··· The data ···

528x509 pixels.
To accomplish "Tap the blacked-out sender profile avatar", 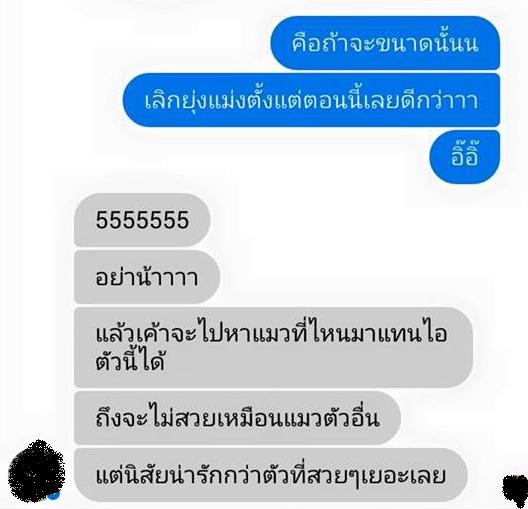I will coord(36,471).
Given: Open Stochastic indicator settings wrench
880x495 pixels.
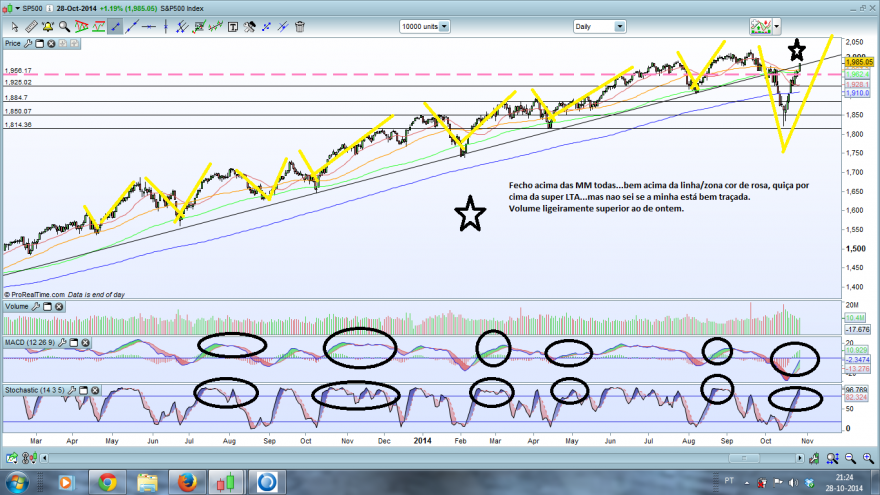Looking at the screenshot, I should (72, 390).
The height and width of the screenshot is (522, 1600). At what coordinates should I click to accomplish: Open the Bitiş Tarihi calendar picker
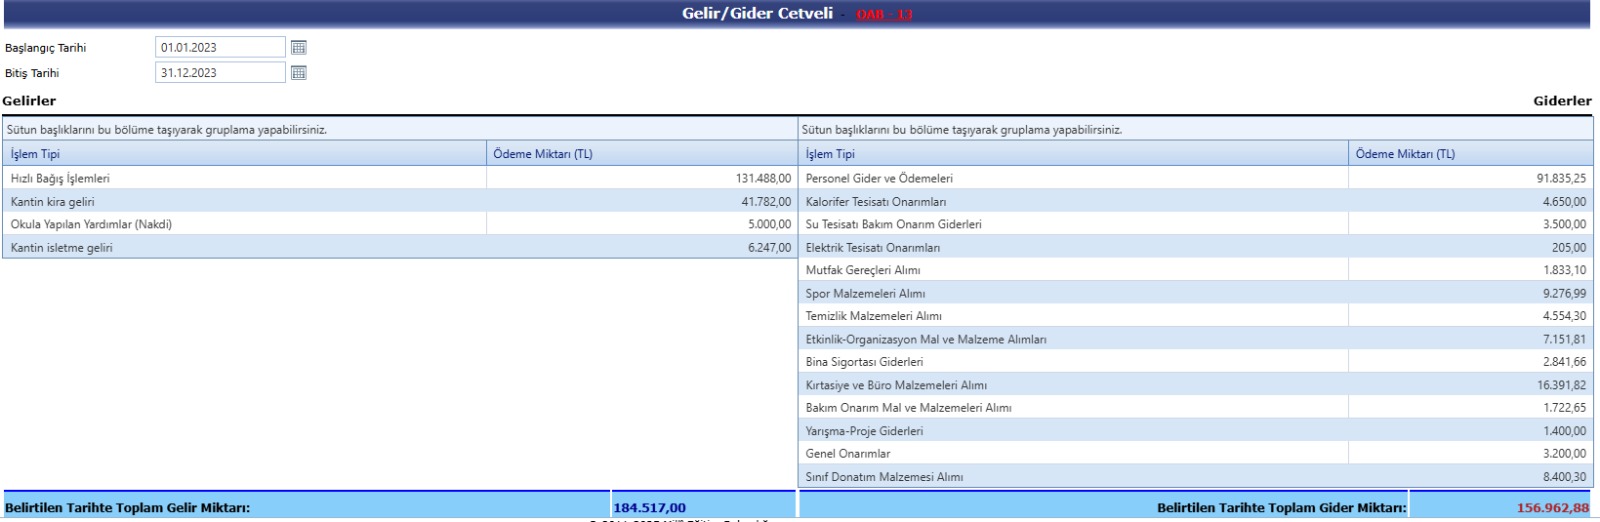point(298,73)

···

▸ Aim of the exercise:
Your copy should hold exactly the lines from the one with "880x495 pixels." through the final line of the records, both ends included, and no pictures.

▸ Exercise output:
880x495 pixels.
Looking at the screenshot, I should (72, 390).
The height and width of the screenshot is (522, 1600). At what coordinates should I click to accomplish: Open the Bitiş Tarihi calendar picker
point(298,73)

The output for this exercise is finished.